▶ **Page text**
APD Compressible Aerogel-Like Monoliths with Potential Use in Environmental Remediation

1
CAS Key Laboratory of Design and Assembly of Functional Nanostructures, and Fujian Provincial Key Laboratory of Nanomaterials, Fujian Institute of Research on the Structure of Matter, Chinese Academy of Sciences, Fuzhou 350002, China
2
Xiamen Institute of Rare Earth Materials, Haixi Institute, Chinese Academy of Sciences, Xiamen 361021, China
3
University of Chinese Academy of Sciences, Beijing 100049, China
4
Institute of Nuclear Materials, University of Science & Technology Beijing, Beijing 100083, China
*
Authors to whom correspondence should be addressed.
Materials 2019, 12(20), 3459; https://doi.org/10.3390/ma12203459
Submission received: 24 September 2019 / Revised: 8 October 2019 / Accepted: 18 October 2019 / Published: 22 October 2019
(This article belongs to the Section Porous Materials)

Abstract

:
Ambient pressure dried (APD) silica-based aerogel-like monoliths are prepared using vinyltrimethoxysilane (VTMS) as the sole silicon source by a rare-earth-assisted process. The APD method avoids the processes of solvent exchange and surface modification, is cost-effective, and reduces the preparation period from several days or weeks to 30 h. By controlling the solvent proportions, products with excellent mechanical properties, including exceptional mechanical strength and elasticity, can be synthesized. The monoliths also exhibit the outstanding characteristics of high hydrophobicity and lipophilicity and can rapidly absorb 13.5 times their weight in chloroform, showing great potential as reusable materials for application toward the separation/extraction of organic pollutants and oils.

▶ **Supplied material**
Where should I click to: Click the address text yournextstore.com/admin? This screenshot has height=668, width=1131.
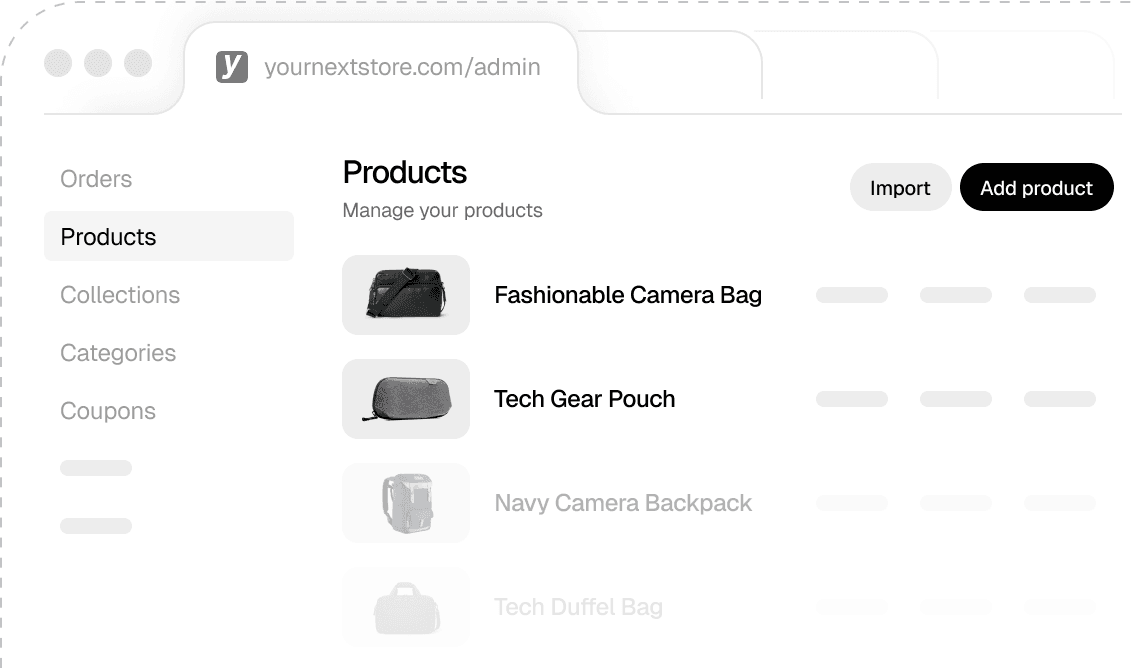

▶ **Task list**
a - Answer these questions from the aerogel text:
(i) What is the sole silicon source used to prepare the monoliths?
(ii) On what date was the article published?
(iii) How many times their own weight in chloroform can the monoliths absorb?
b - Say whether each statement agrees with the aerogel text, and quote the words that decide it:
(i) The APD method includes a solvent exchange step.
(ii) The article belongs to the Section Porous Materials.
(iii) The APD method shortens the preparation period to 30 h.
c - Rewrite the paragraph of the aerogel text that begins "Ambient pressure dried (APD)" as a list of its main facts.
Answer using only the aerogel text.

▶ **Per-task outputs**
a -
(i) Vinyltrimethoxysilane (VTMS)
(ii) 22 October 2019
(iii) 13.5 times

b -
(i) No: "The APD method avoids the processes of solvent exchange and surface modification"
(ii) Yes: "(This article belongs to the Section Porous Materials)"
(iii) Yes: "reduces the preparation period from several days or weeks to 30 h"

c -
- Ambient pressure dried (APD) silica-based aerogel-like monoliths are prepared by a rare-earth-assisted process, with vinyltrimethoxysilane (VTMS) as the sole silicon source.
- The APD method avoids solvent exchange and surface modification and is cost-effective.
- It cuts the preparation period from several days or weeks to 30 h.
- Controlling the solvent proportions yields products with excellent mechanical properties, including exceptional strength and elasticity.
- The monoliths are highly hydrophobic and lipophilic and can rapidly absorb 13.5 times their weight in chloroform.
- They show great potential as reusable materials for separating or extracting organic pollutants and oils.